Phyllospadix scouleri, or Scouler's surfgrass, is a flowering marine plant in the family Zosteraceae. It is native to the coastline of western North America from the Alaskan panhandle to Baja California.

This slender, vivid green plant has long, flat blades. It grows in large clumps or beds exposed during low tide and submerged at high tide. It is found attached to rocks in the middle to low intertidal zones.

==Biology==
Male and female flowers are born on different plants and there are many more female plants than males. The flowers are in spikes at the base of the leaves and do not have petals. The pollen is spread by water movement which can occur underwater, but most pollination takes place on the surface of the sea at very low tides. Seedlings cannot establish themselves directly on rocks or colonise bare areas. Instead they germinate among algae, such as red coralline algae, attaching themselves by means of small barbs and intertwining their roots among the algae as they grow.

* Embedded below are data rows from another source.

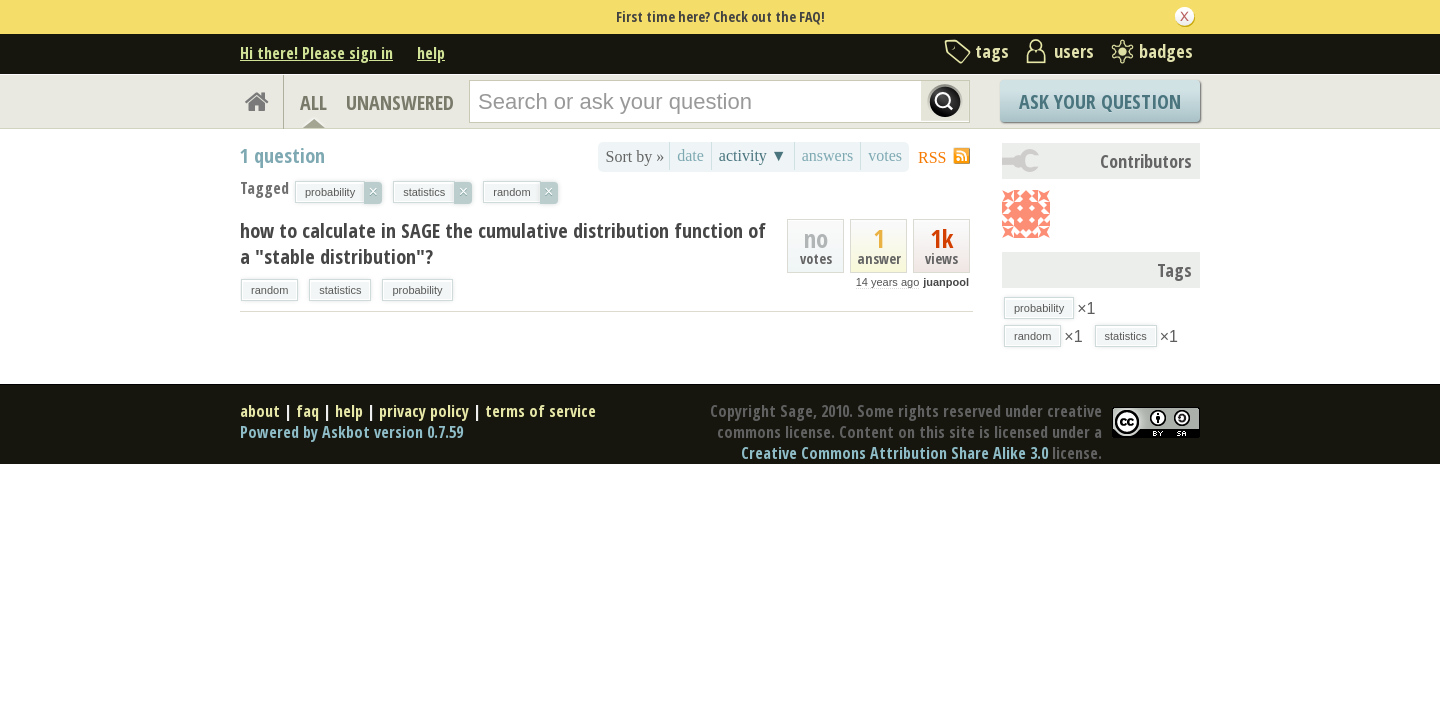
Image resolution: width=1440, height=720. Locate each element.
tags (992, 51)
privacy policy (424, 411)
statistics (340, 290)
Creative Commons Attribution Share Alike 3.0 (894, 453)
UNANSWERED (400, 102)
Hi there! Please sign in (316, 53)
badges (1166, 51)
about (260, 411)
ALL (313, 102)
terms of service (540, 411)
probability (417, 290)
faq (307, 411)
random (269, 290)
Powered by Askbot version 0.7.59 (351, 432)
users (1074, 51)
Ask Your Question (1100, 101)
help (431, 53)
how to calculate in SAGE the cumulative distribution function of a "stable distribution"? (503, 243)
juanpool (946, 282)
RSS (932, 157)
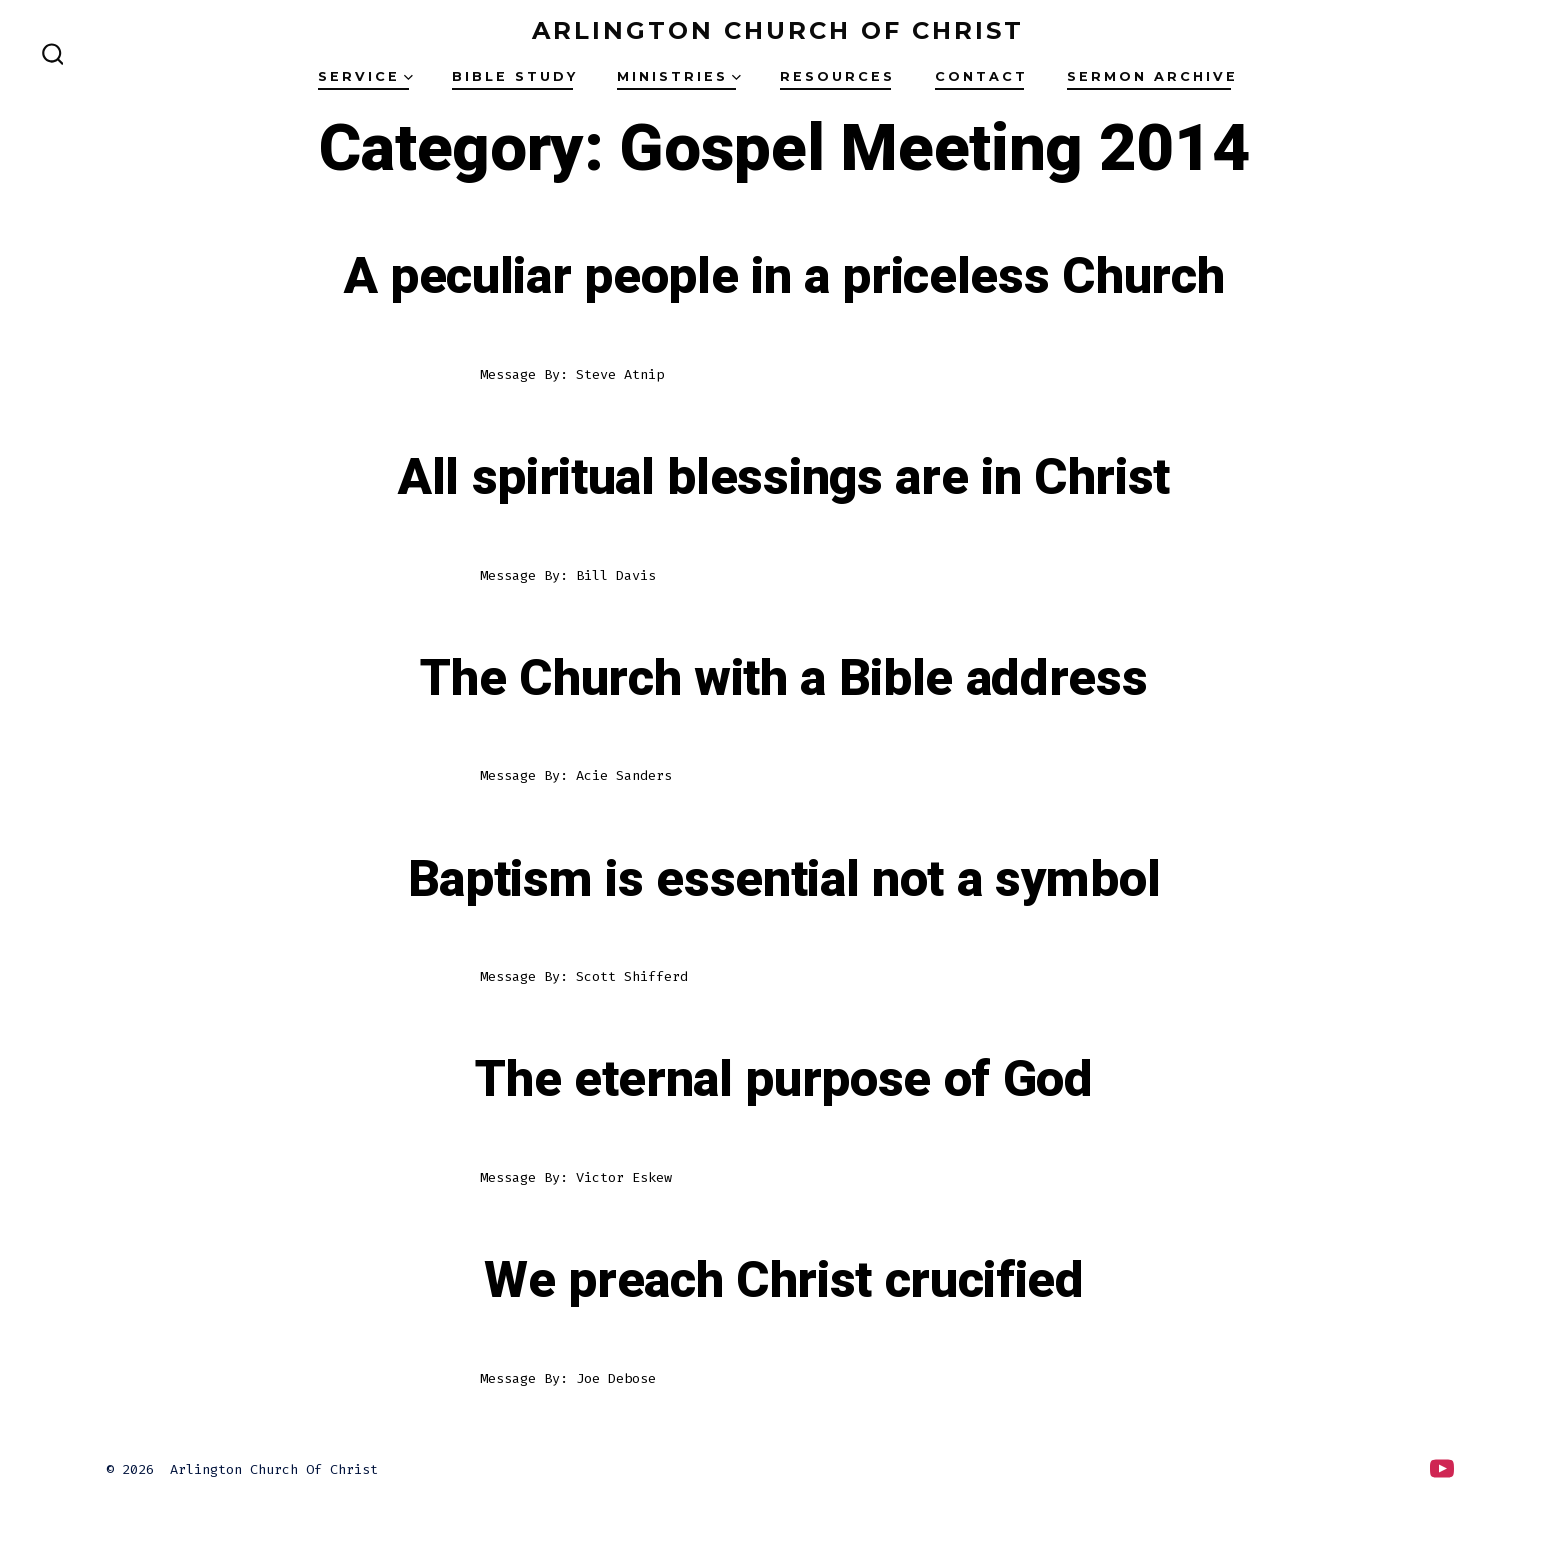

They also send out rhizomes which can colonise new areas. When established, the surf grass may dominate the habitat. A biodiverse invertebrate community lives in surf grass beds and includes snails, limpets and crustaceans, and algae may grow on the stems and leaves.

==Uses==
Sea grass was used by Native American tribes along the Southern California Coast to make cordage and other woven objects, including specimens from San Miguel Island dated between about 10,000 and 8,600 years ago (see Connolly, Erlandson, and Norris 1992).

==Habitat==
It is endemic to Baja California. It lives in rocky areas with turbulent tides.